§ Task details
Would you transcribe exactly the lines from the one containing "Click the Filter Combinator label" to the last line of the data below, both ends included, but none of the pictures?

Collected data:
== Segment start ==

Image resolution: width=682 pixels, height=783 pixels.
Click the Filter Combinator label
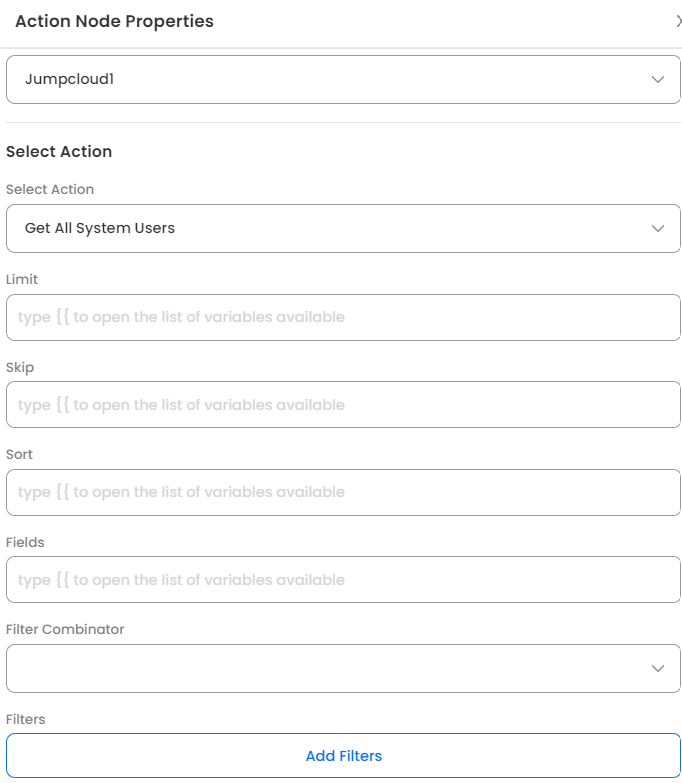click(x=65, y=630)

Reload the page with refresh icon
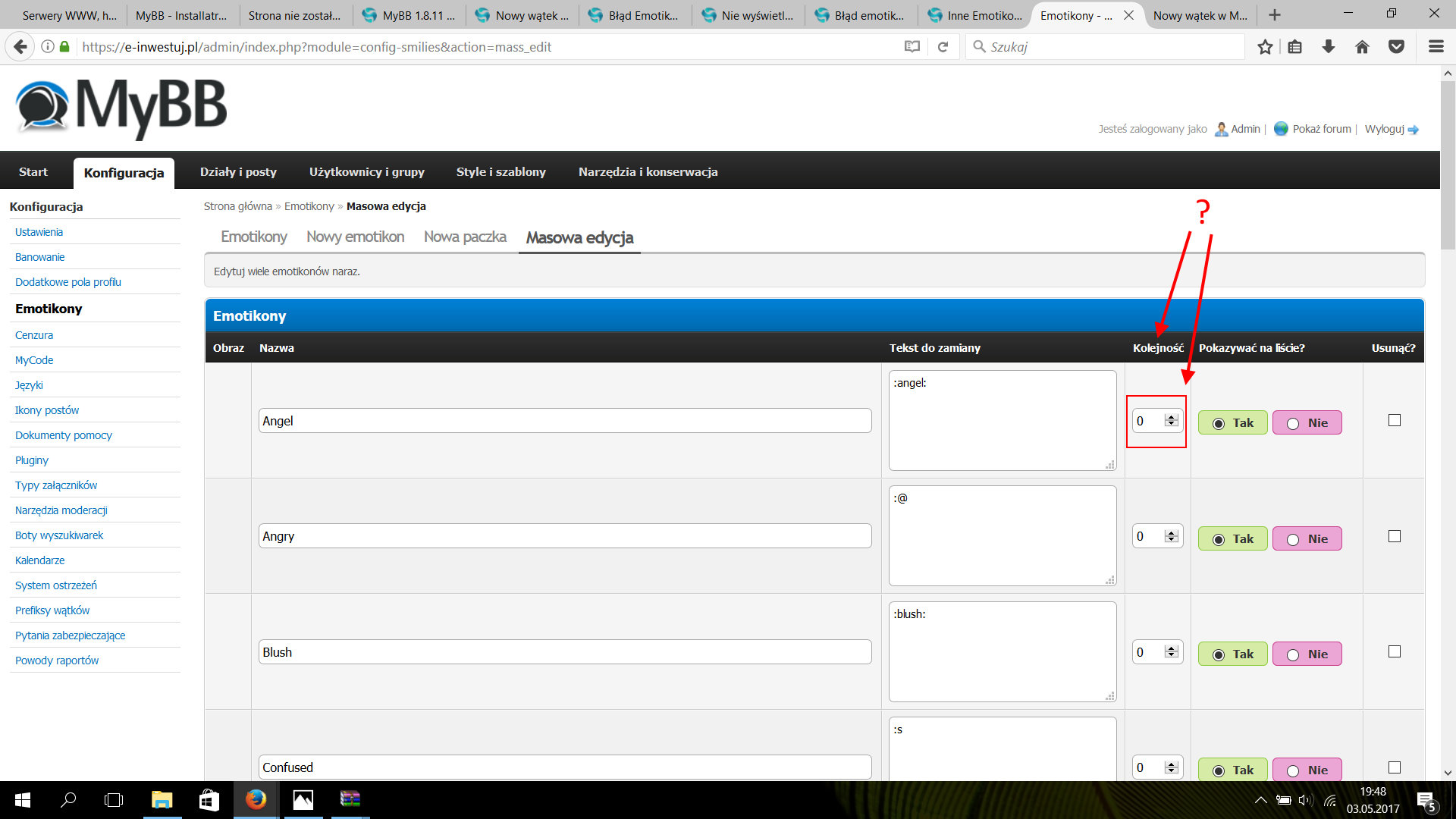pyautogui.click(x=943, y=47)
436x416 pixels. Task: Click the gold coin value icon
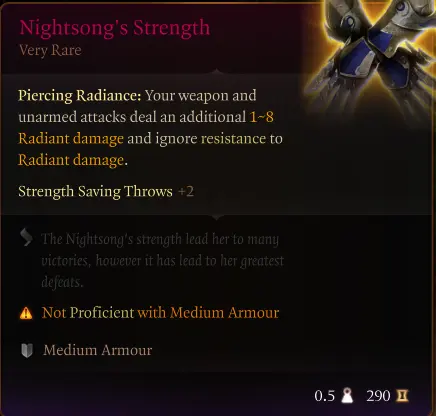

== Segment end ==

§ Written response
Click the Filter Combinator label
click(x=65, y=630)

Reload the page with refresh icon
pyautogui.click(x=943, y=47)
436x416 pixels. Task: Click the gold coin value icon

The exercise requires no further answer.